U kunt vRealize Automation upgraden in vRealize Suite Lifecycle Manager

Voorwaarden

  • Zorg ervoor dat u de eerdere versies van vRealize Suite Lifecycle Manager hebt geüpgraded naar de nieuwste versie. Zie vRealize Suite Lifecycle Manager voor meer informatie over het upgraden van uw vRealize Suite Lifecycle Manager 8.x upgraden.
  • Zorg ervoor dat u de eerdere versie van VMware Identity Manager hebt geüpgraded naar 3.3.2 of hoger. Zie VMware Identity Manager voor meer informatie over het upgraden van VMware Identity Manager upgraden.
  • Controleer of u vRealize Automation 8.0, 8.0.1, 8.1, 8.2 of 8.3 al hebt geïnstalleerd.
  • Voer de binaire toewijzing van het ISO-upgradebestand van de vRealize Automation uit vanaf Local, myvmware of NFS share.
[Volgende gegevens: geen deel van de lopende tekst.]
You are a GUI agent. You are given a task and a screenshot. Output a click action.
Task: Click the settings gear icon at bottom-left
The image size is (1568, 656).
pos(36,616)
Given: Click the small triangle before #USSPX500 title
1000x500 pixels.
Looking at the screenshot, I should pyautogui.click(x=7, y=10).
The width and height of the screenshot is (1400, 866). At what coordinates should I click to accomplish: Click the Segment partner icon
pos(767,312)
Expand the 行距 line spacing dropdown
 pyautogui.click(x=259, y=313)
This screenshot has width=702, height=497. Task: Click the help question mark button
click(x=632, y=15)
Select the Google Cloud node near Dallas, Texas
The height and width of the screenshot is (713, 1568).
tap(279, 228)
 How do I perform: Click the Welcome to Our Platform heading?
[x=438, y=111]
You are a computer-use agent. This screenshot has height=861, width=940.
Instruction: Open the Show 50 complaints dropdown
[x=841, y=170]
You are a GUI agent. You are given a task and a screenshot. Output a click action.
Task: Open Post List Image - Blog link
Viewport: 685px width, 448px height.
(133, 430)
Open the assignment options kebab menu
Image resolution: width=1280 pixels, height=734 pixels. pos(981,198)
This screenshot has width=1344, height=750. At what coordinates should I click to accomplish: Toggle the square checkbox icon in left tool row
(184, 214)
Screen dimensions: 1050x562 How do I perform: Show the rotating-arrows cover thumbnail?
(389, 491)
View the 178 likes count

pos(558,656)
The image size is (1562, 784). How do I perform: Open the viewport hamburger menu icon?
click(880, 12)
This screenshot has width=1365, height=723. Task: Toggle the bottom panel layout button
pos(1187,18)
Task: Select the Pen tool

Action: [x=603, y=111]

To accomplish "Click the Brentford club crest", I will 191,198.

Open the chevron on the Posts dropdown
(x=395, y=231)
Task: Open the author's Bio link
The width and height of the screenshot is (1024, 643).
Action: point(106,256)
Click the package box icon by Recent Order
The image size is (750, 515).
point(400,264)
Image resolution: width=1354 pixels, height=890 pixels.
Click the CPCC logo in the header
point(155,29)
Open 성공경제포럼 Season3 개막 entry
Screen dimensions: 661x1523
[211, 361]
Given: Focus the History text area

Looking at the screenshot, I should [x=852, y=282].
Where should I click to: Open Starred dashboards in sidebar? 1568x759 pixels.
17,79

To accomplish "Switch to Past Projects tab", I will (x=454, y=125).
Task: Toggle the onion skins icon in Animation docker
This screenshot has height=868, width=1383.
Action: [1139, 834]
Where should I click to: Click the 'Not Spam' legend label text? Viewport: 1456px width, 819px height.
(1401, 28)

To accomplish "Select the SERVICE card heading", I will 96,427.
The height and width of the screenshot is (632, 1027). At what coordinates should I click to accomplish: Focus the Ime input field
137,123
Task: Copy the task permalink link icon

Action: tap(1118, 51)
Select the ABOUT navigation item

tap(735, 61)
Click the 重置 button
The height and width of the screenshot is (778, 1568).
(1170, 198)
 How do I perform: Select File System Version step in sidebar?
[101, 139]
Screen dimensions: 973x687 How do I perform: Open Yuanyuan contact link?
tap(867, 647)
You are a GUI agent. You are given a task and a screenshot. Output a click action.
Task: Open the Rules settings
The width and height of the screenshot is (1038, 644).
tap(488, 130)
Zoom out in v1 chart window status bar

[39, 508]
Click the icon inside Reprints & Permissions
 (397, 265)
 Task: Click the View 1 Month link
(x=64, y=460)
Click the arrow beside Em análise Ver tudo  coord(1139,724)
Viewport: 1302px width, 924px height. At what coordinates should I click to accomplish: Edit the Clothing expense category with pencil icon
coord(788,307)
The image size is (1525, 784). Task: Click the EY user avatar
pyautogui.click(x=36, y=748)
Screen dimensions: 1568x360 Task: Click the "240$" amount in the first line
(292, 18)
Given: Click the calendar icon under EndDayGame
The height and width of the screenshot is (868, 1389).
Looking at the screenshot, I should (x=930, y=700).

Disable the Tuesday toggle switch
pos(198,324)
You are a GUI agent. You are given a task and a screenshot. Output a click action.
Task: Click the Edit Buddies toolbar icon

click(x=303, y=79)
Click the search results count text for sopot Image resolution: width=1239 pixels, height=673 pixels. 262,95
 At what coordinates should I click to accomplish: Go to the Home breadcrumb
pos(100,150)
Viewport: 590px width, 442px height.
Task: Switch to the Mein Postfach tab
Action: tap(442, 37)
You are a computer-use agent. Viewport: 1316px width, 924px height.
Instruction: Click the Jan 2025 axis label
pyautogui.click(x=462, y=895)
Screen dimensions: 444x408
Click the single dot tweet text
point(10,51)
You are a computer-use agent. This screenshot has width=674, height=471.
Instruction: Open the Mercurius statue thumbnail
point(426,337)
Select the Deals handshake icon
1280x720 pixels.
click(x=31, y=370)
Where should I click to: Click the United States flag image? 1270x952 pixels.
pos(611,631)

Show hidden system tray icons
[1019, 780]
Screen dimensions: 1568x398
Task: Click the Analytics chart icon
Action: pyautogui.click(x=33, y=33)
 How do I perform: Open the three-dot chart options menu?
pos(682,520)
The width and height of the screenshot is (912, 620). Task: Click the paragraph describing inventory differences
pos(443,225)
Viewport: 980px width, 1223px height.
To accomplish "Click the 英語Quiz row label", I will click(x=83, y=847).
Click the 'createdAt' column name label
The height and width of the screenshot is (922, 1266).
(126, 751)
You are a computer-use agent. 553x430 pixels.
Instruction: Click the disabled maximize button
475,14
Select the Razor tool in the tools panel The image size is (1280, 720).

Zie Binaire bestanden voor producten configureren voor meer informatie over het toewijzen van binaire bestanden.
  • Verhoog de CPU, het geheugen en de opslag volgens de systeemvereisten van vRealize Automation 8.4. Zie de hardwarevereisten van de vRealize Automation 8.4 Referentie-architectuur voor meer informatie.

Procedure

  1. Klik op de pagina Lifecycle-bewerkingen op Omgevingen beheren.
  2. Navigeer naar een vRealize Automation-instantie.
  3. Klik op Details bekijken en klik vervolgens op Upgraden.

    Er wordt een pop-upmenu weergegeven om u te waarschuwen voor het uitvoeren van de synchronisatie van de inventaris.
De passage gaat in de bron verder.